When Expectations are Too High

This Tuesday and Wednesday are important. Tuesday is the election (people expect a Republican victory) and on Wednesday the Federal Reserve will in all likelihood announce another round of quantitative easing (QE) in which it will purchase Treasury securities in the open market. This much-anticipated round will raise bond prices, lower long-term rates a bit and perhaps boost the economy. The idea is to lower the returns on risk-free investments so much that we'll do something riskier. Another Fed goal is to raise the inflation rate. Investors are beginning to anticipate that and long-term interest rates are edging higher. Again, investors expect action by the Fed.

Expectations are often more important than the here and now. Whether is it good or bad for the country, Fed accommodation and huge Republican gains with an extension of the Bush tax rates expected by nearly everyone. Those are baked in the cake, as they say.

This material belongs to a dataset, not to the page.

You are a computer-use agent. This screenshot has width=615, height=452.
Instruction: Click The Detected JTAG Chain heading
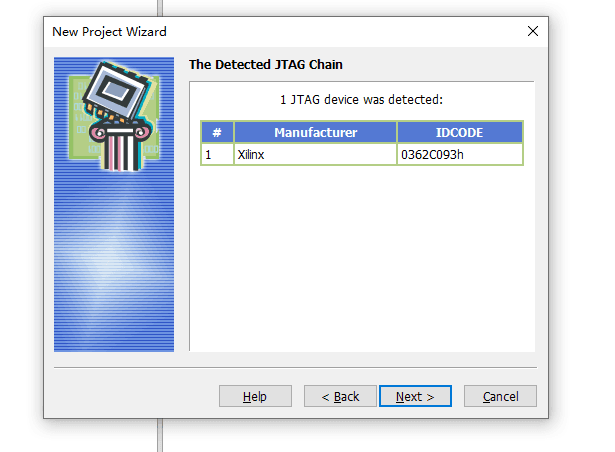tap(266, 64)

But suppose nothing gets done in the lame duck session, which means taxes will be going up on January 1. Suppose the Fed buys fewer Treasurys than the market expects. Maybe Republican gains will not be quite as huge as most foresee. Any or all of those events would rattle the market. Stocks will not do well, at least temporarily. When expectations for important matters are as one-sided as they are today, the stage is set for disappointment.

There is a Wall Street adage, "Buy the rumor, sell the news." That may happen even if investors' high expectations are met. But profit taking would be short lived. Stocks do very well after mid-term elections regardless of the outcome. Ultimately, investing is about future earnings and earnings are strong.

Consult your financial advisor before purchasing any security.